• REQUIREMENT
What is the number of lines in the data that hold the string "computer"? Reply with that number only.
-=-=-
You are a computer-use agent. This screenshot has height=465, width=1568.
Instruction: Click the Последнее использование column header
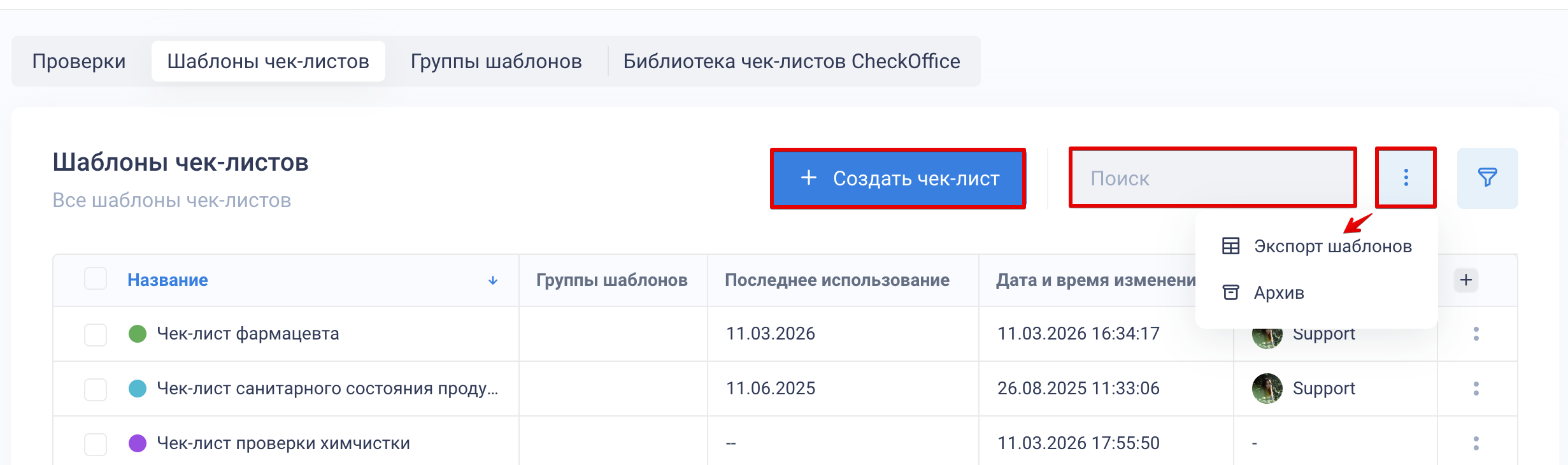(x=837, y=280)
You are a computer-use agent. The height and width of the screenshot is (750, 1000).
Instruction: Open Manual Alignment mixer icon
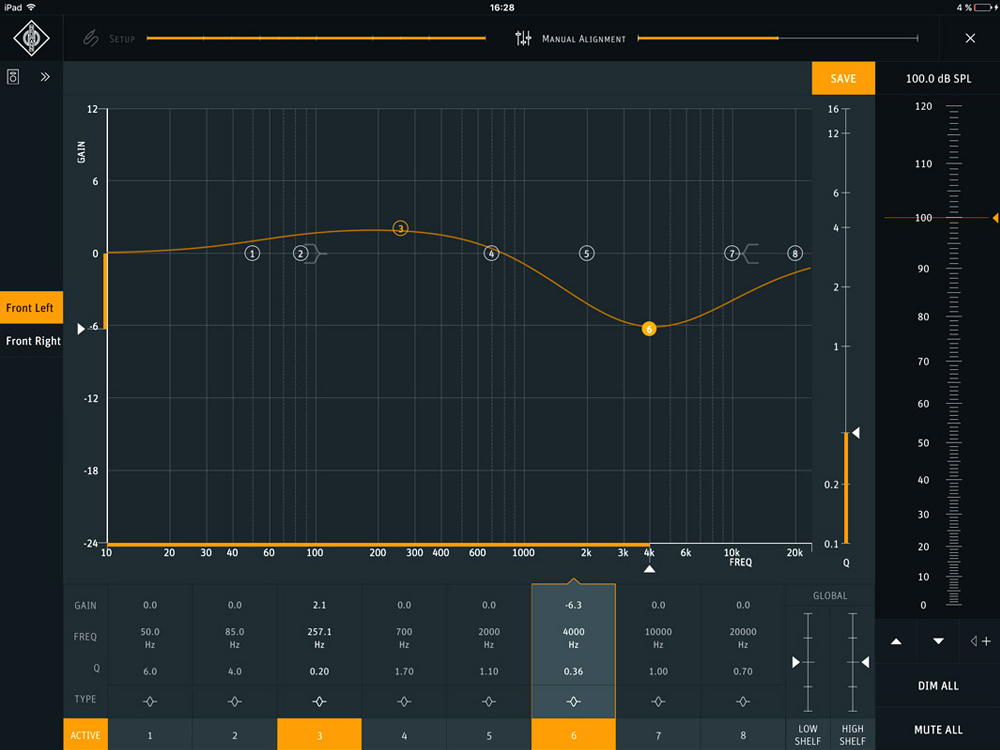pos(523,39)
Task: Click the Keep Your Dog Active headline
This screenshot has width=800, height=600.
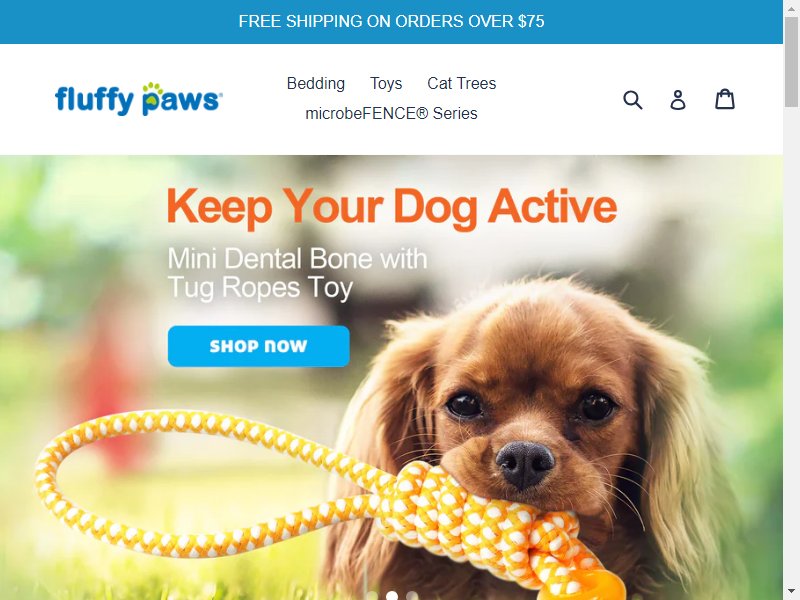Action: (392, 207)
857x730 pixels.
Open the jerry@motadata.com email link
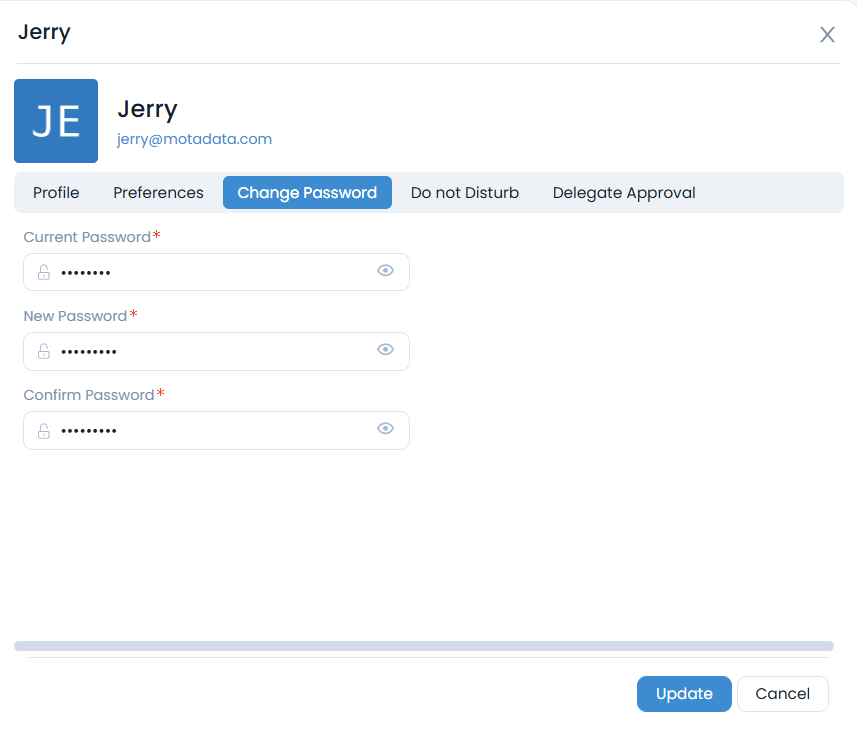pyautogui.click(x=195, y=139)
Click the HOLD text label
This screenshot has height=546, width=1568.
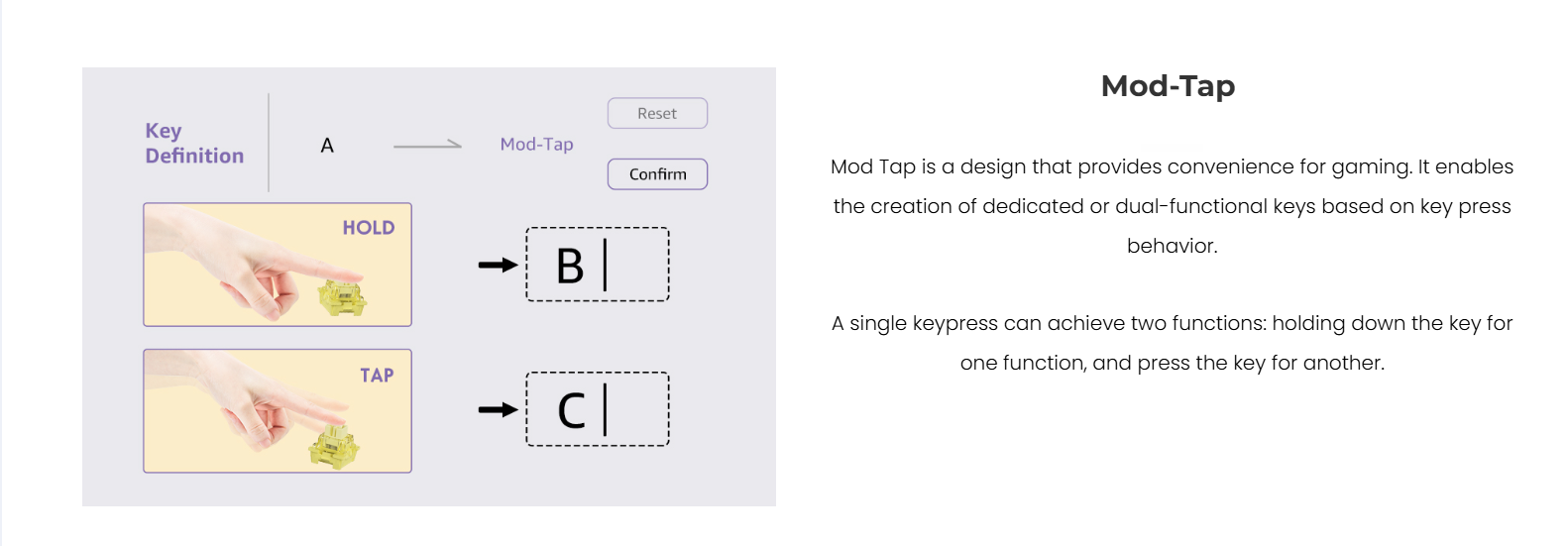pos(369,228)
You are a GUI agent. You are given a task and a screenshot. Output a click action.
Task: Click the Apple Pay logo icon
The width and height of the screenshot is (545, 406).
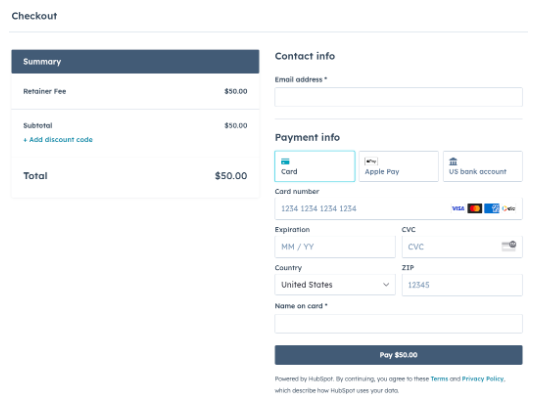[x=371, y=161]
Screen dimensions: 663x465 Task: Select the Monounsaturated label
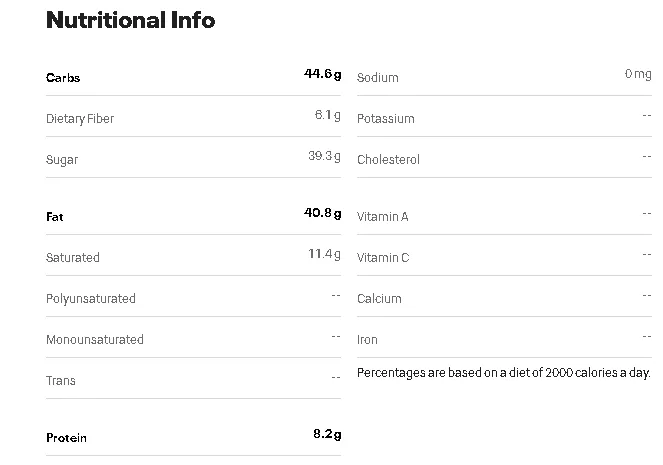[95, 340]
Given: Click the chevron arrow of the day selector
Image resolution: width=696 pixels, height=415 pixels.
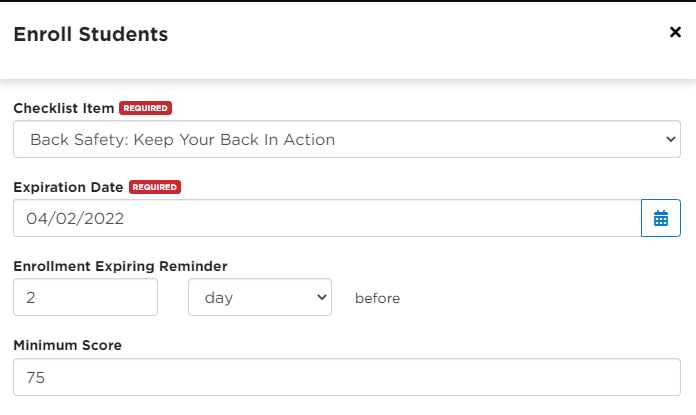Looking at the screenshot, I should (x=322, y=297).
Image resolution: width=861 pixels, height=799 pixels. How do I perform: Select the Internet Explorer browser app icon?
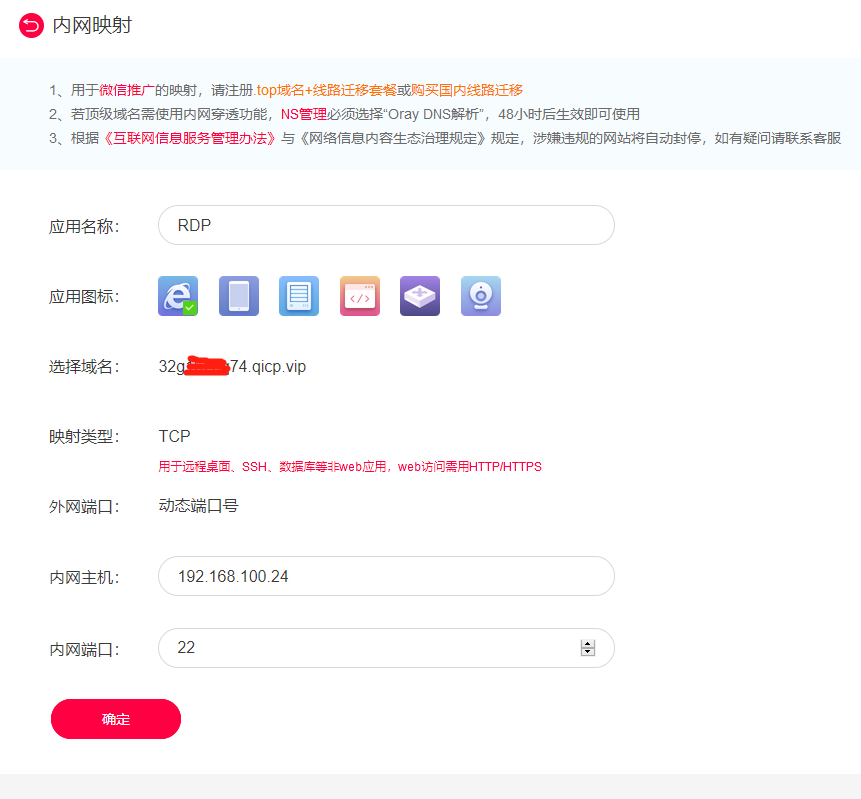pos(178,296)
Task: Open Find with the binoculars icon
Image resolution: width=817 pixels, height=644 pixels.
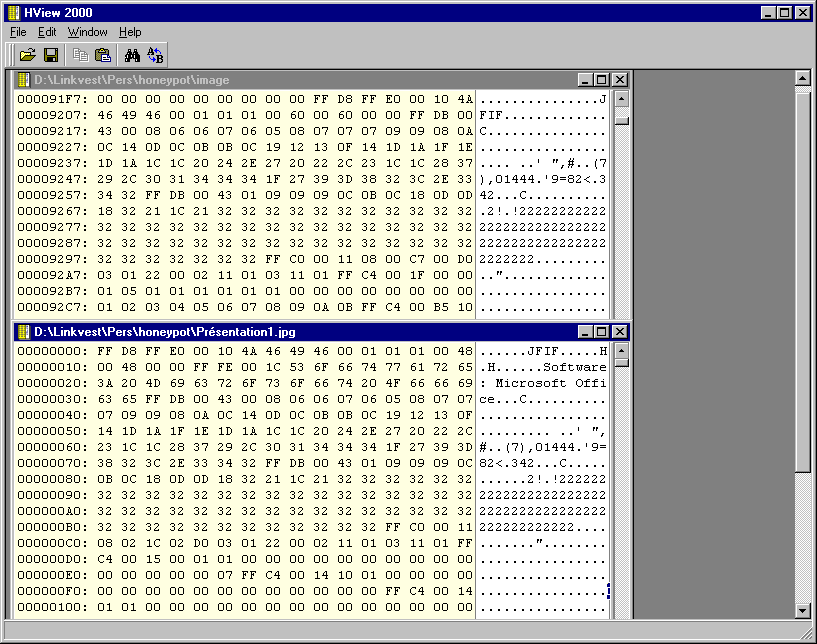Action: click(132, 55)
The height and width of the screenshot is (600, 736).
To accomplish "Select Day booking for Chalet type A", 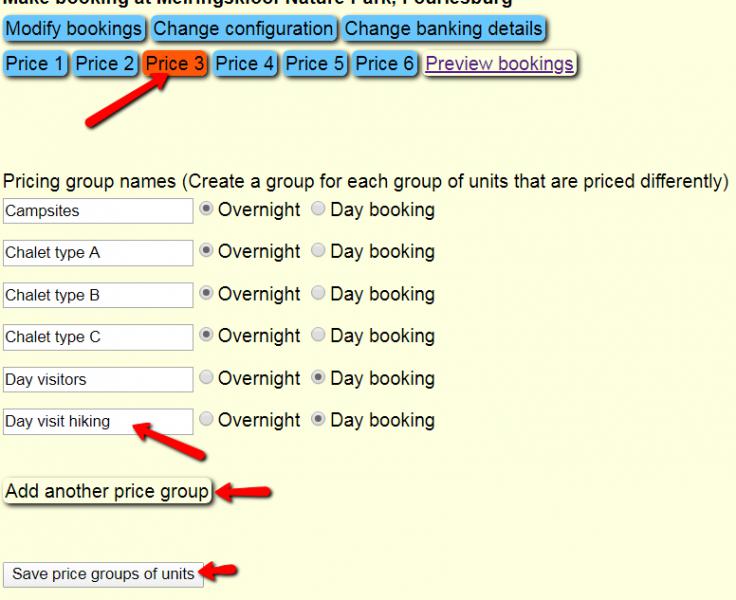I will [x=318, y=252].
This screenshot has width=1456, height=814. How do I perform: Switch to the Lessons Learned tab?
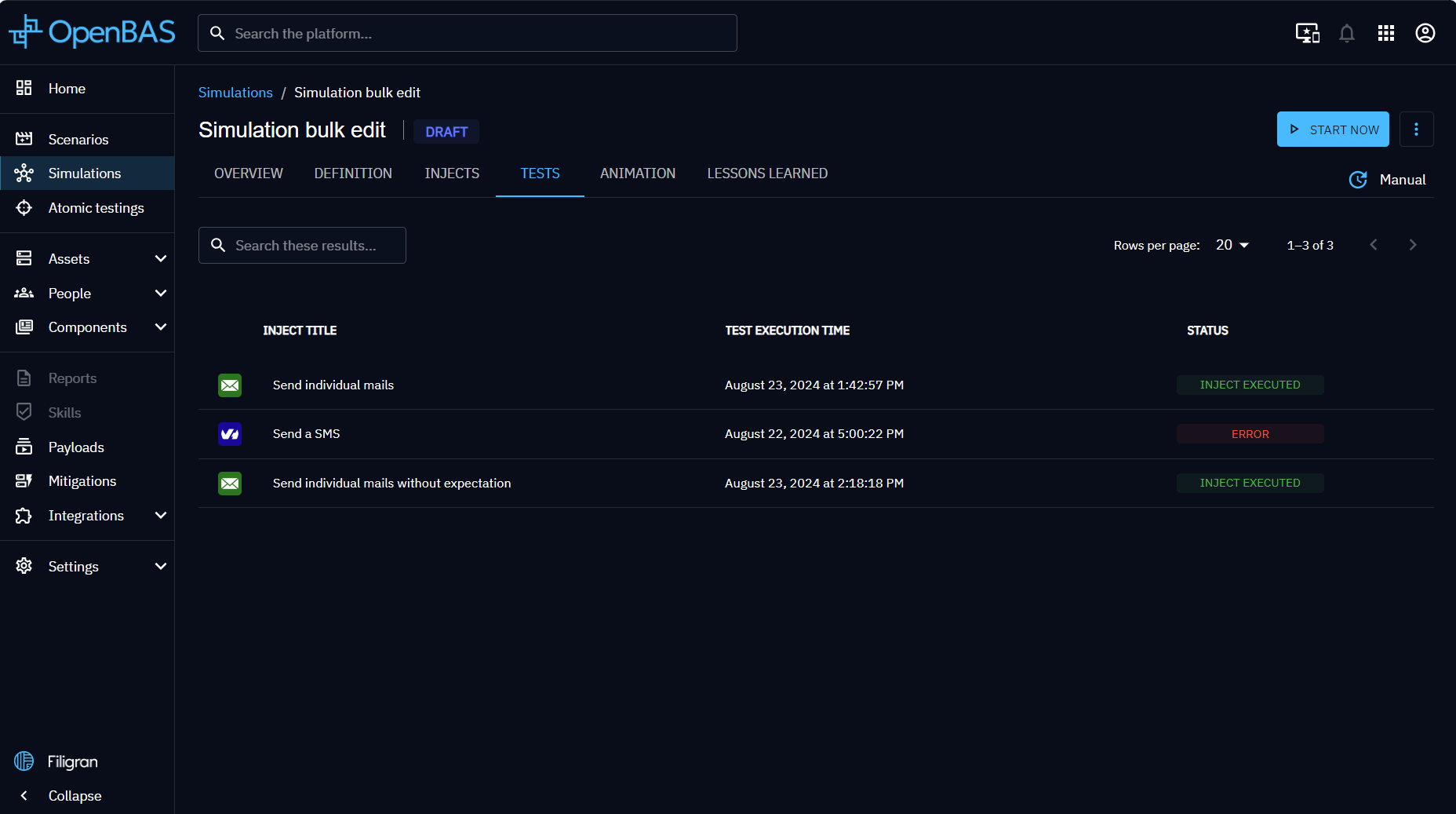pos(766,173)
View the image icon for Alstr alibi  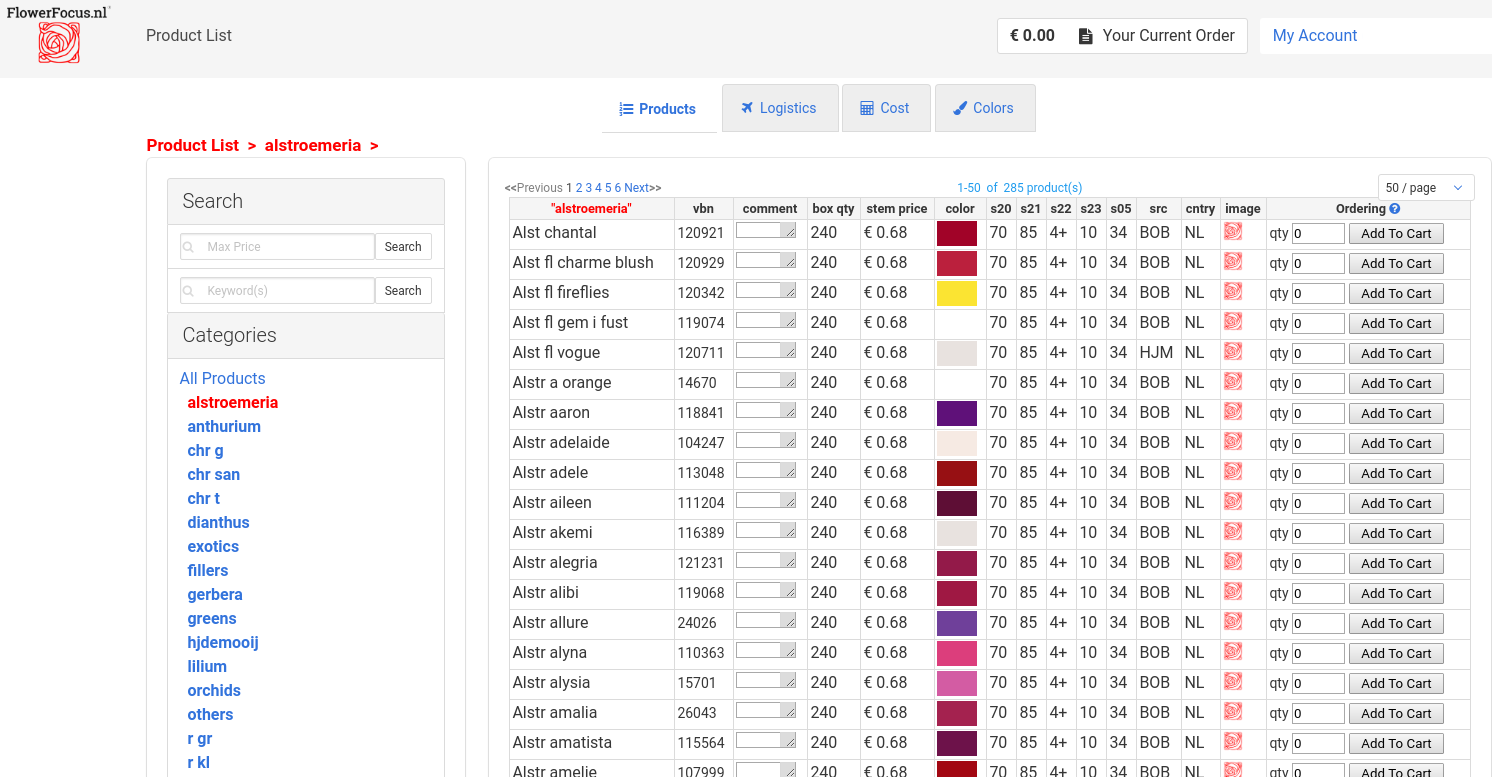pos(1233,592)
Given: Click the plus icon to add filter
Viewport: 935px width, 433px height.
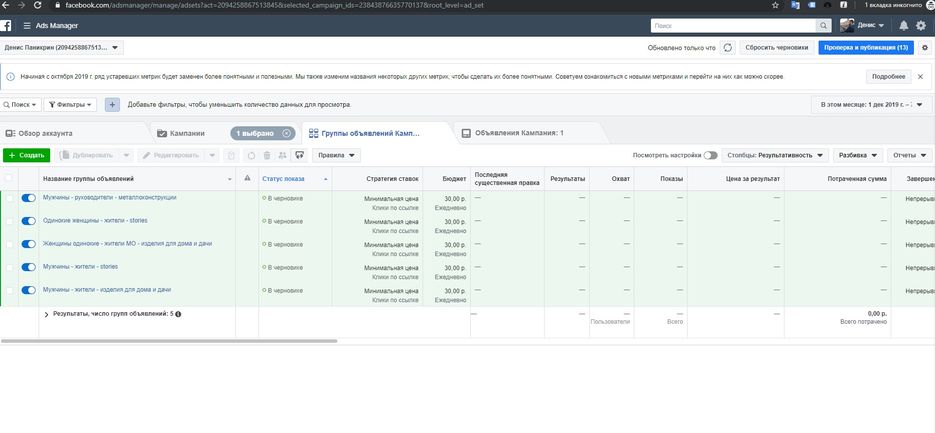Looking at the screenshot, I should [x=112, y=104].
-=-=-
• EXPECTED ANSWER
2